In addition to the promise from the Government that adult education will secure adequate funding in future, can the promise be put into statutory form so that there is an absolute obligation in law for the local education authorities to provide funding and provision for adult education? That would surely be easily obtained and it would still many doubts about adult education—doubts that spread right across the country—if he would change "may" into "shall".

If the Minister cannot do that, I should like to know why. Can he tell us whether he is able to state on behalf of the Government that they have an absolute pledge to the continuation of funding and provision for adult education throughout the country?

Baroness Seear

Perhaps I had better say that I did not thank the Minister for the letter he sent to me which was referred to by the noble Lord, Lord Hatch, because I have not received it.

Baroness David

I have been luckier: I did. I think it was meant to be a copy of the one sent to the noble Baroness—not hers.

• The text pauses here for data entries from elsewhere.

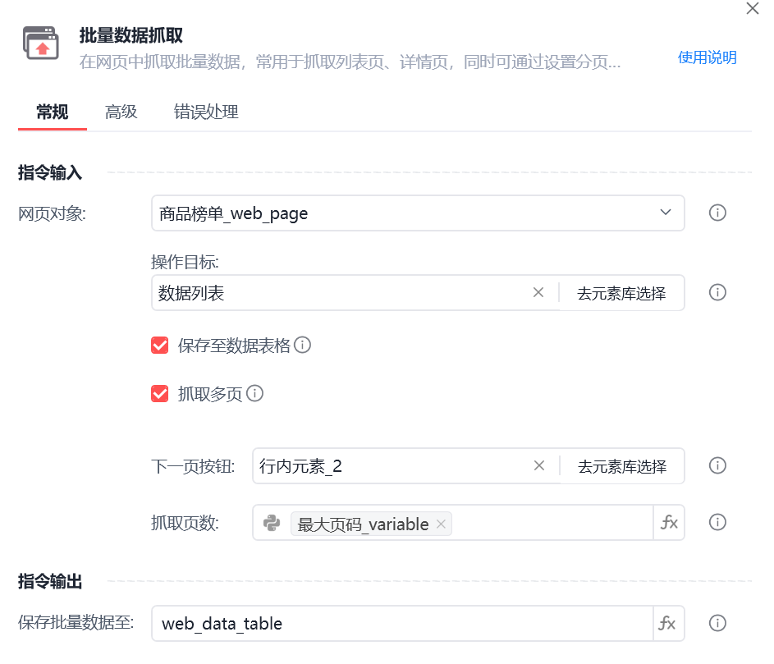The width and height of the screenshot is (774, 664).
Task: Clear 行内元素_2 with the X icon
Action: click(x=539, y=465)
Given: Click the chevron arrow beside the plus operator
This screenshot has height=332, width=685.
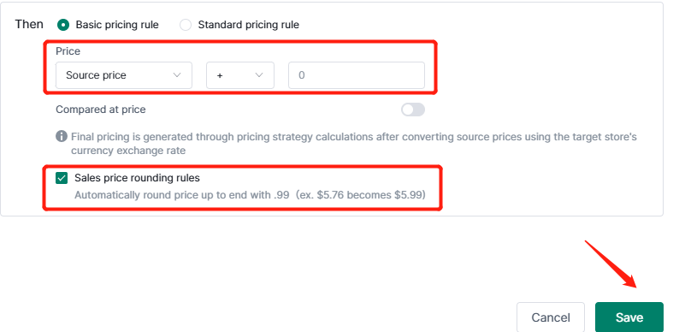Looking at the screenshot, I should point(259,75).
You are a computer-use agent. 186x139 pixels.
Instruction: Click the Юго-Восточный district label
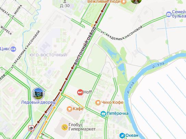point(48,55)

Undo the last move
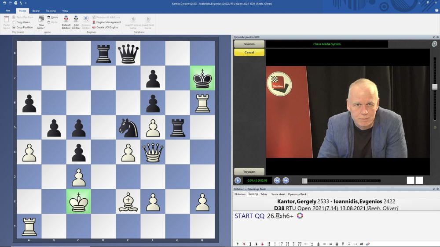(x=52, y=17)
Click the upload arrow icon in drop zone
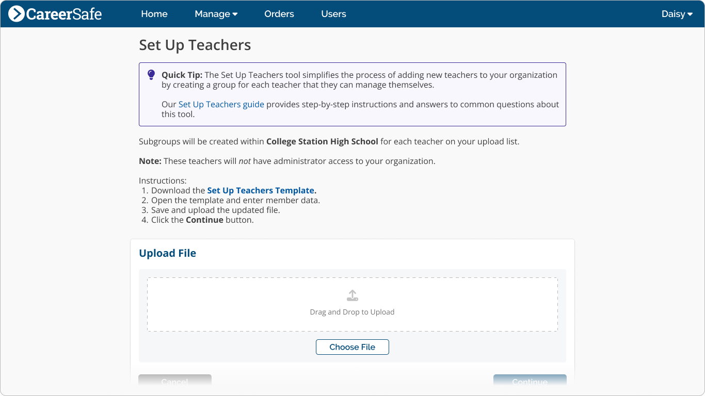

My name is on the amendment and I believe that the adult education world needs reassurance. The White Paper scared everyone stiff. The recantation after the outcry which came on 24th September did not wholly reassure people, but if the Minister could accept the amendment, it would give reassurance. I hope that he will accept it.

Lord Belstead

First, I must apologise to the noble Baroness, Lady Seear, if she did not receive the letter dated 28th November. It began: I promised to write to you, in response to Lord Hatch's intervention at the very end of last Thursday's debate"— which was the Second Reading debate— about Clause 11 of the Bill". I then go over some of the reasons why I believe that there is a statutory duty, as the noble Baroness said just now. That is on page 2 of my letter, but I shall ensure that a further copy of the letter is in the noble Baroness's hands.

Baroness Seear

Perhaps it is hidden under some papers.

Lord Belstead

I apologise. There is a long paragraph which has been copied to the noble Lord which sets out the reason why even though "may" is there as well as "shall", it is a statutory duty as regards adult education. I shall quote from the letter which states Taken together, these provisions impose on LEAs a statutory duty to secure an adequate supply of those kinds of further education for adults not listed in Schedule 2, including most of what has traditionally been known as 'adult education'. They may provide the Schedule 2 kinds of education for adults also as they may wish". Hence it is—I would add this in parenthesis as it were—that the use of the word "may" occurs. I hope that that disposes of the statutory duty point.

Lord Hatch of Lusby

If that is the explanation, what is the reason for refusing to change "may" into "shall"? As the noble Baroness, Lady Seear, has pointed out, adult education frequently comes at the bottom of the pile. If this is a statutory duty, and if the Minister says it is already written in as a statutory duty, why can he not simply change "may" to "shall"?

Lord Belstead

As I have said, there is in addition the provision that the kinds of education for adults in Schedule 2 may also be provided by local education authorities. However, that has nothing to do with the statutory duty. Perhaps the noble Lord would care to glance back at the letter again as it sets the matter out clearly.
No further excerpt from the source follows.